The testimony of Ronald Lee Jenkins was taken at 1 p.m. on July 14, 1964, in the office of the U.S. attorney, 301 Post Office Building, Bryan and Ervay Streets, Dallas, Tex., by Mr. Leon D. Hubert, Jr., assistant counsel of the President's Commission. Sam Kelley, assistant attorney general of Texas, was present.


Mr. HUBERT. This is the deposition of Ronald L. Jenkins. Mr. Jenkins, my name is Leon Hubert. I am a member of the advisory staff of the President's Commission.
Under the provisions of Executive Order 11130 dated November 29, 1963 and the joint resolution of Congress No. 137, and the rules of procedure adopted by the President's Commission in conformance with that Executive order and the joint resolution, I have been authorized to take a sworn deposition from you.
I state to you now that the general nature of the Commission's inquiry is to ascertain, evaluate, and report upon the facts relevant to the assassination of President Kennedy and the subsequent violent death of Lee Harvey Oswald.
In particular as to you, Mr. Jenkins, the matter of the inquiry today is to determine what facts you know about the death of Oswald and any other pertinent facts you may know about the general inquiry.
Now Mr. Jenkins, you appear here today by virtue of a letter addressed to you by Mr. J. Lee Rankin, general counsel on the staff of the President's Commission, asking you to appear before me to take your deposition, is that correct?
Mr. JENKINS. That is correct.
Mr. HUBERT. Do you remember when you received that letter, sir?
Mr. JENKINS. The latter part of last week. I don't know which day, exactly.
Mr. HUBERT. Would it have been Friday, or earlier ?
Mr. JENKINS. I believe earlier. I believe it was July 10 or earlier.
Mr. HUBERT. Will you stand and raise your right hand? Do you solemnly swear that the testimony you are about to give will be the truth, the whole truth, and nothing but the truth, so help you God?
Mr. JENKINS. I do.
Mr. HUBERT. Will you state your full name?
Mr. JENKINS. Ronald Lee Jenkins.
Mr. HUBERT. And your address?
Mr. JENKINS. 1048 South Bryan, Mesquite, Tex.
Mr. HUBERT. How old are you, sir ?
Mr. JENKINS. Twenty-seven.
Mr. HUBERT. What is your occupation ?
Mr. JENKINS. A news editor for KBOX Radio, Dallas, Tex.
Mr. HUBERT. Have you been connected with that station for very long?
Mr. JENKINS. I have been connected with KBOX since the 1st of August of 1963.

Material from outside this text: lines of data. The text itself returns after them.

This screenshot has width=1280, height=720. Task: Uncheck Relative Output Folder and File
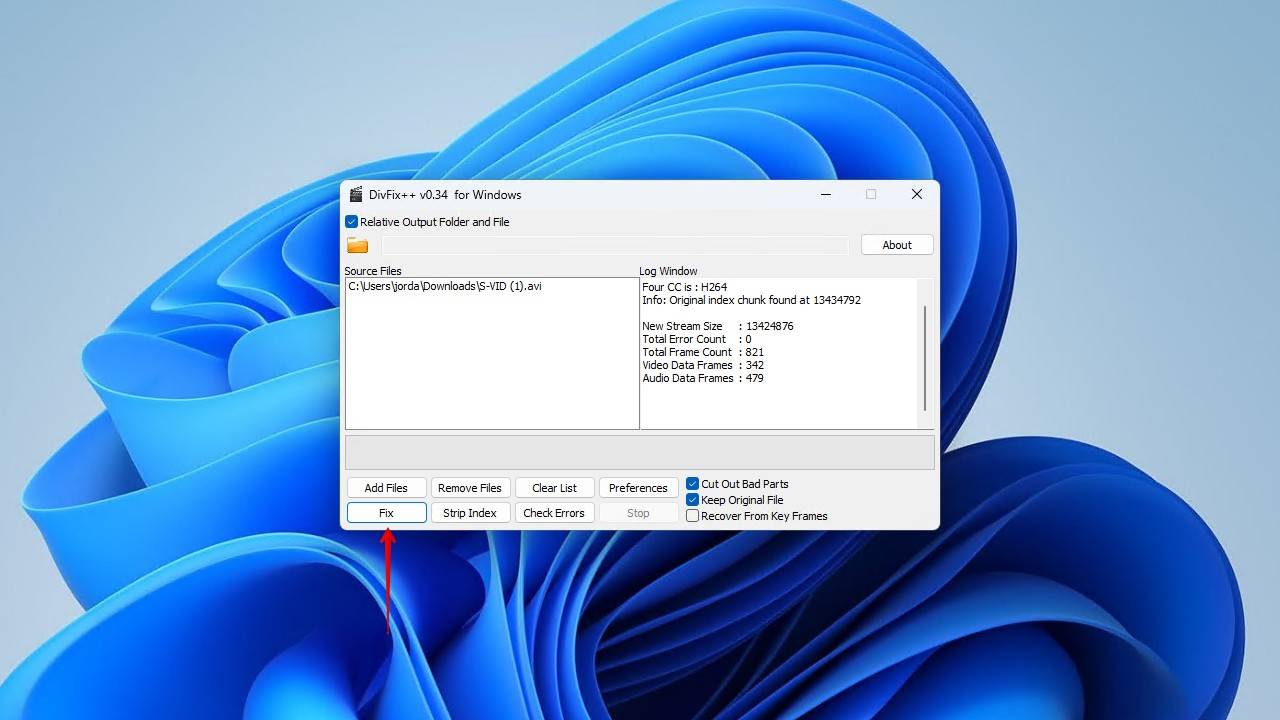pyautogui.click(x=352, y=222)
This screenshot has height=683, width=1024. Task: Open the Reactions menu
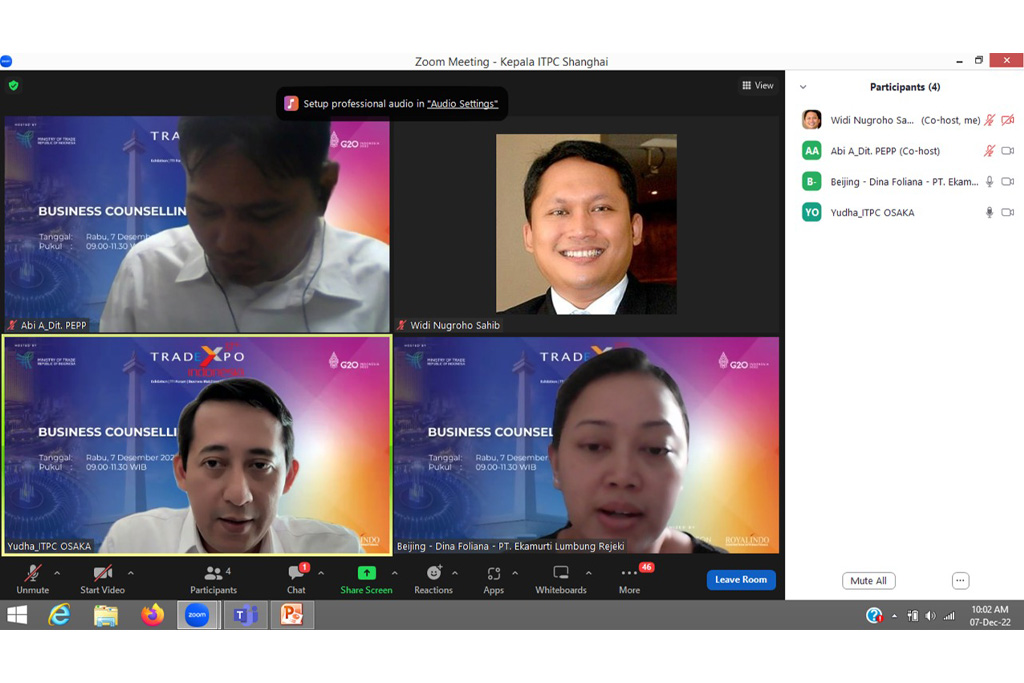click(x=433, y=578)

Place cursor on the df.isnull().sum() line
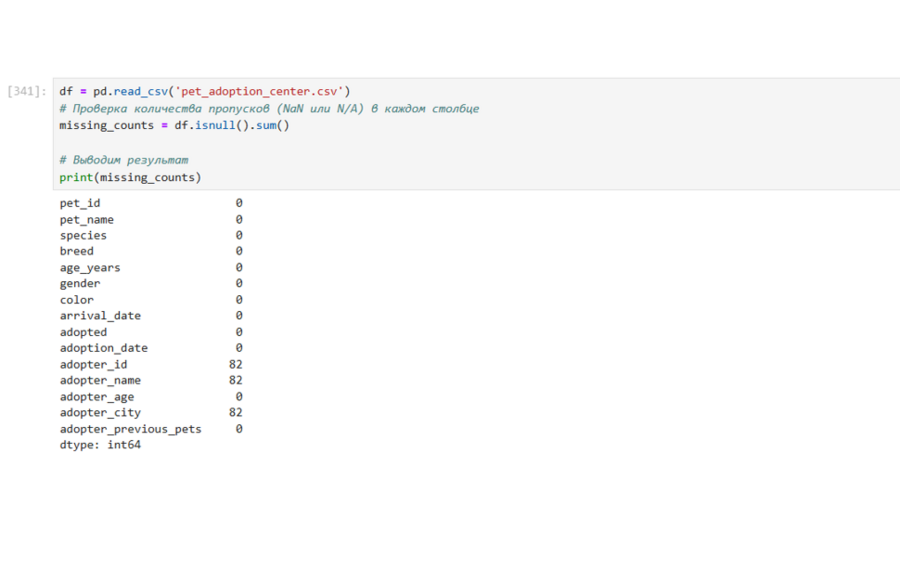173,125
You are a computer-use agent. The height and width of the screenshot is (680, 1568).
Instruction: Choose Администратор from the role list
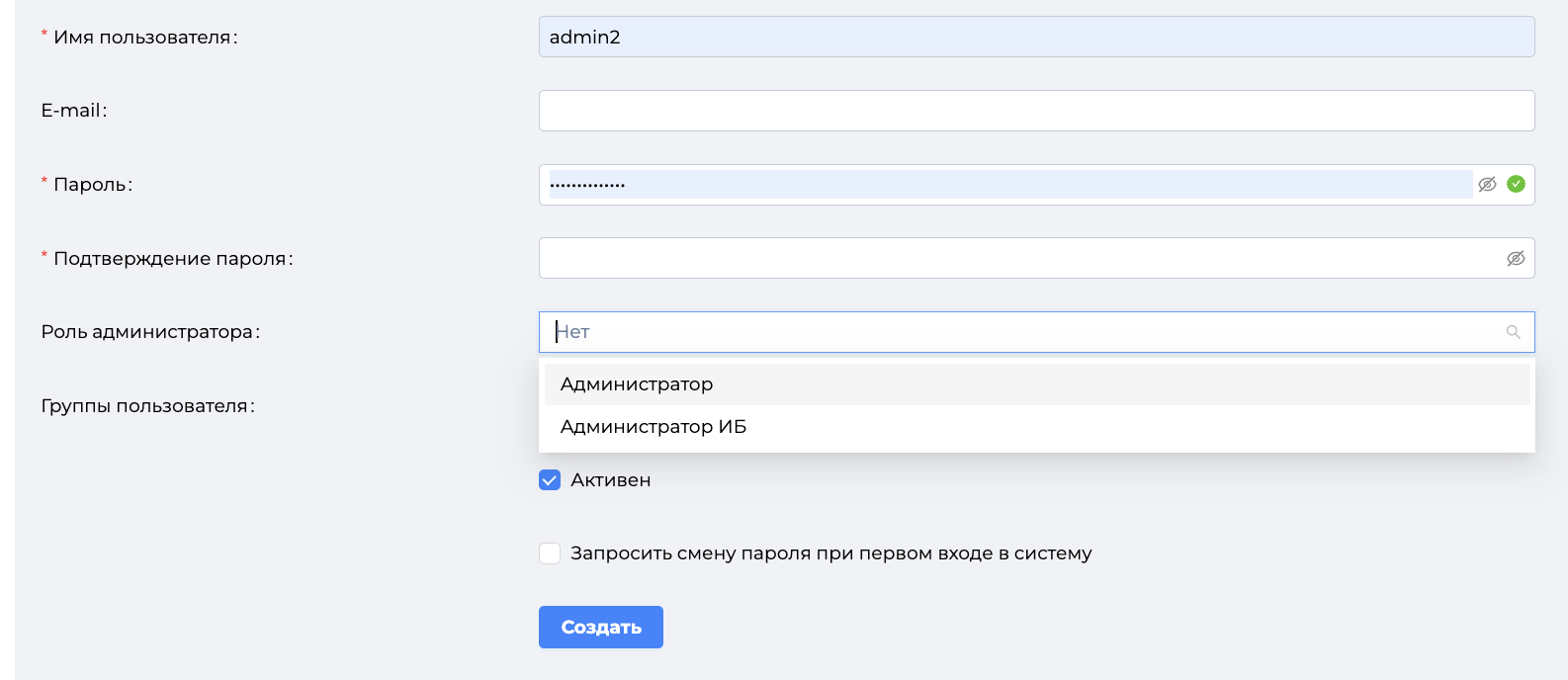(1037, 384)

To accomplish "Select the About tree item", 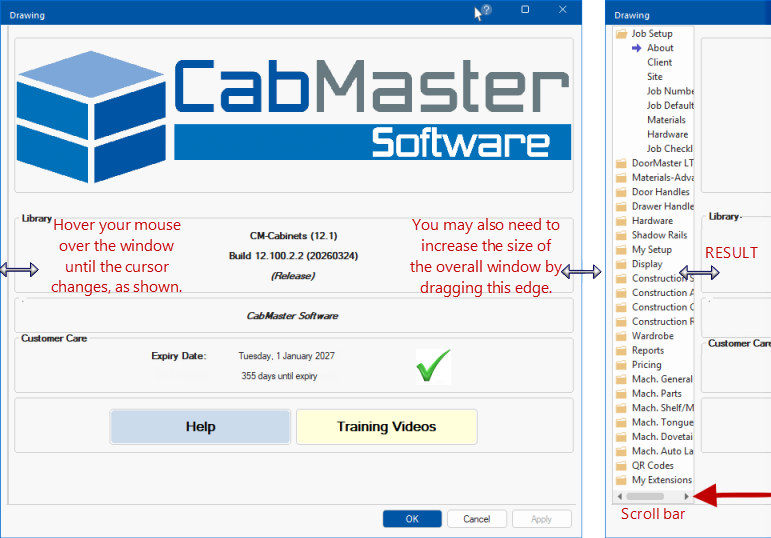I will tap(660, 48).
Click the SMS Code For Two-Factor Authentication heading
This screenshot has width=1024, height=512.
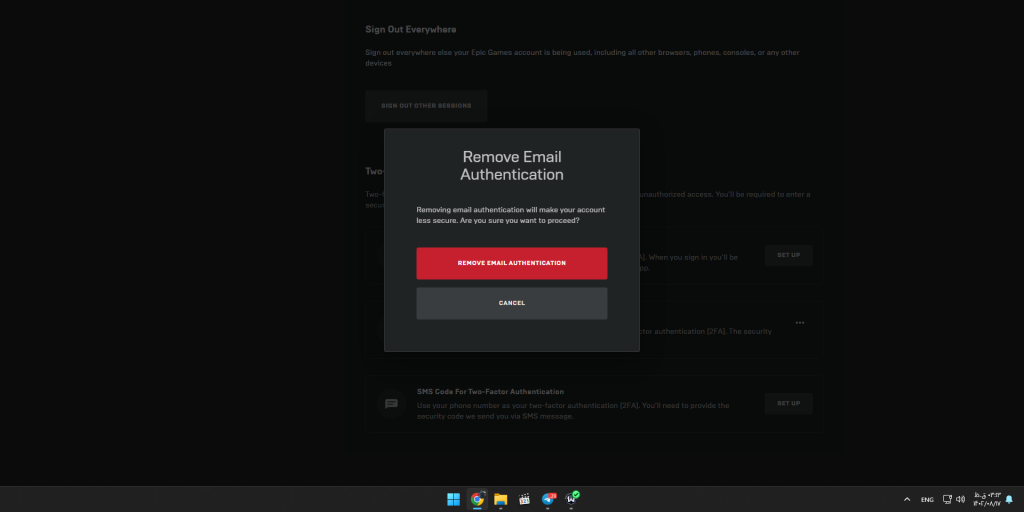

Mr. HUBERT. What was your occupation prior to that time?
Mr. JENNER. I was news director at KAYC at Beaumont, Tex.
Mr. HUBERT. How long were you with that organization?
Mr. JENKINS. Fourteen months.
Mr. HUBERT. Then prior to that, what was your occupation?

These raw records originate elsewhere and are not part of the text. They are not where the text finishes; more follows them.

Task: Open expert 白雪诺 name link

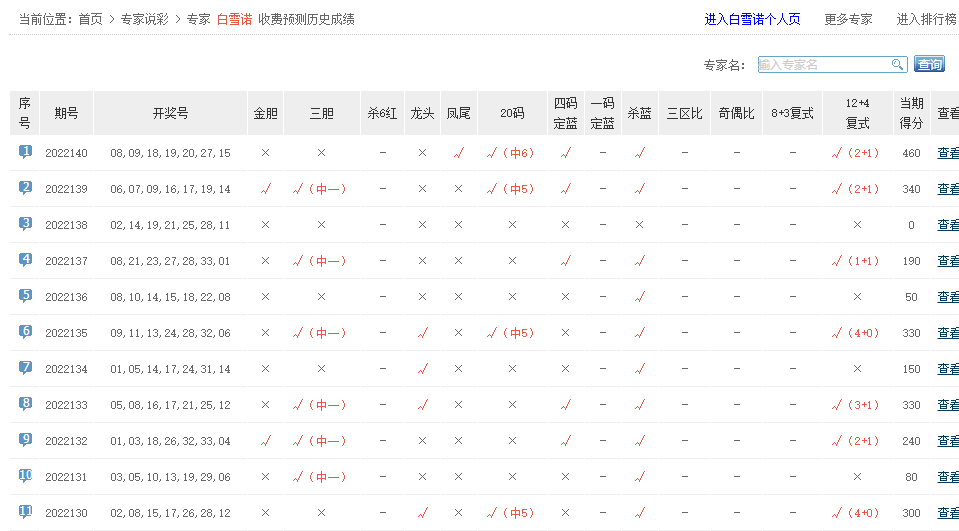Action: (234, 19)
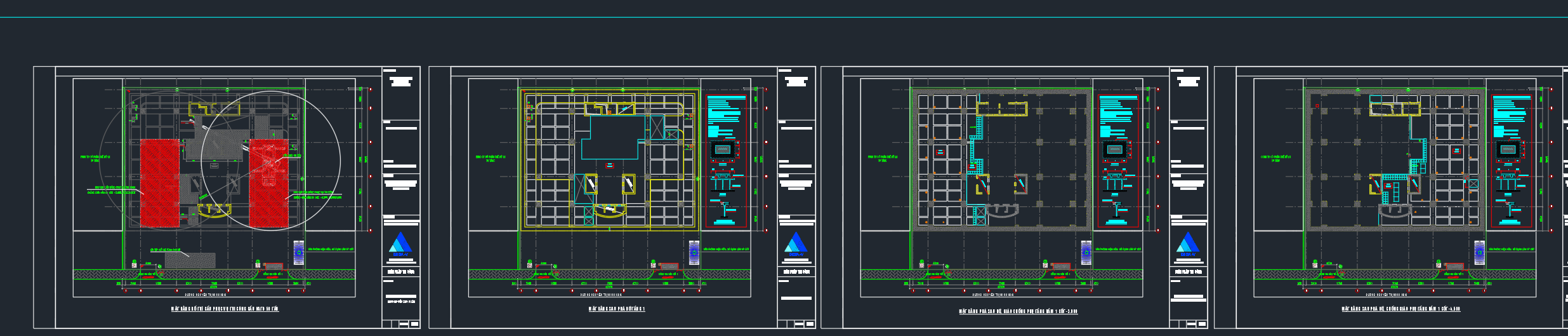Select underlined drawing title below fourth plan
Screen dimensions: 1568x336
tap(1400, 309)
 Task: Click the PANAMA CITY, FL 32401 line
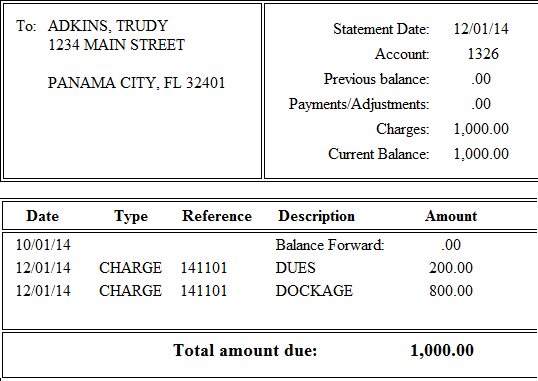point(136,83)
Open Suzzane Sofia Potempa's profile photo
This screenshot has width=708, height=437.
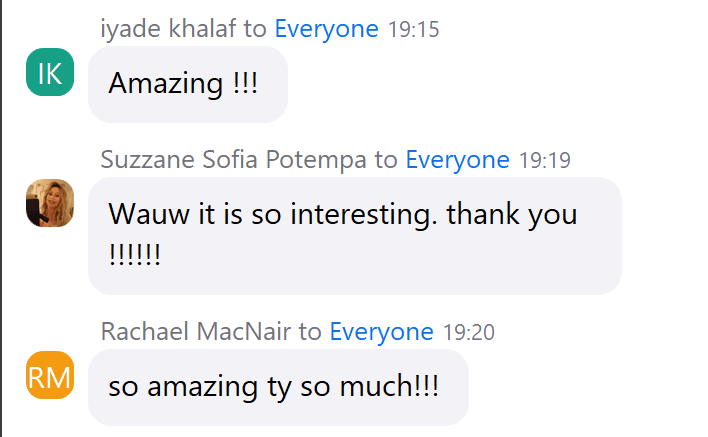click(x=50, y=203)
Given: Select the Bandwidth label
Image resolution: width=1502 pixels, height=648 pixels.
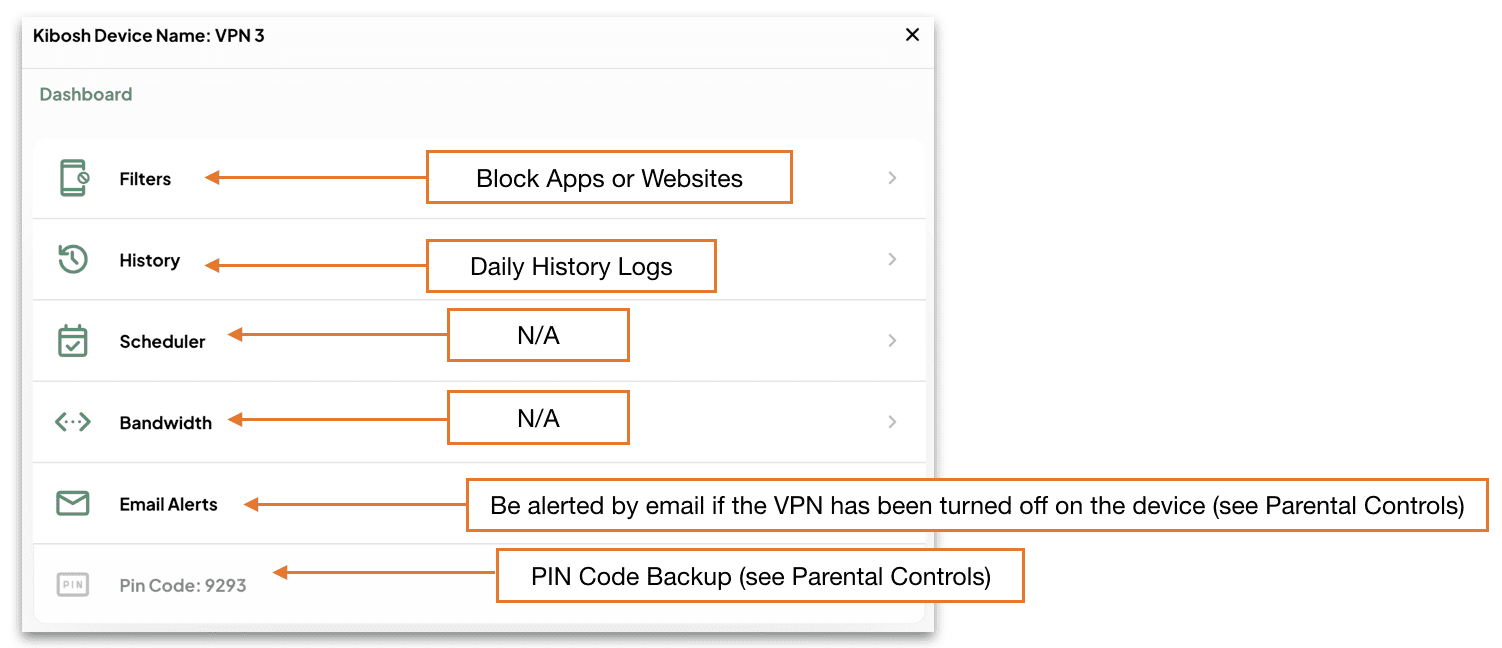Looking at the screenshot, I should (166, 423).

Mr. JENKINS. Three and a half years, U.S. Army News Corps to the American Forces Network.
Mr. HUBERT. Honorable discharge?
Mr. JENKINS. Yes, sir.
Mr. HUBERT. Now, Mr. Jenkins, I have previously handed you, and I think you have read a document which purports to be a report of an interview of you by Special FBI Agents Edmond Hardin and Robert J. Wilkinson on December 10, 1963, the document consisting of three pages.
For the purpose of identification, I have marked the first page as follows, to wit: In the right-hand margin, "Dallas, Tens, July 14, 1964, Exhibit No. 1, deposition of Ronald L. Jenkins," under which I have signed my name, and I have placed my initials in the lower right-hand corner of the second and third pages.

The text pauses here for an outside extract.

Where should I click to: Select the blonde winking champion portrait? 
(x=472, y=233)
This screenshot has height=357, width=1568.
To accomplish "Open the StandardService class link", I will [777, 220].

Now I ask you again whether or not you have had an opportunity to read this document, Exhibit No. 1?
Mr. JENKINS. I have.
Mr. HUBERT. I ask you now whether or not this document represents a fair statement and correct statement of the interview and of the facts stated therein?
Mr. JENKINS Except for the first paragraph.
Mr. HUBERT. I noticed you made a little mark as to the third paragraph on page 1.


Mr. HUBERT. In which reference is made to your participation in the coverage of the President Kennedy tour with a certain David King of UPI, Dallas. I think it is as to that that you wish to address yourself?
Mr. JENKINS. That is correct.
Mr. HUBERT. What have you to say about that?
Mr. JENKINS. I have not associated, nor did I know David King or anyone by that name. In fact, I still don't. At that time we did have a new editor by the name of Karl King, and he was our anchor man. He was the new man on the air at the time the assassination occurred.
Mr. HUBERT. Was he with UPI ?
Mr. JENKINS. Following the assassination, he was relieved from KBOX and subsequently he went to work part time with UPI as an audio man. He is now employed as a newsman with WBAP Television in Fort Worth. This is the only Mr. King that I have had any close dealings with at all.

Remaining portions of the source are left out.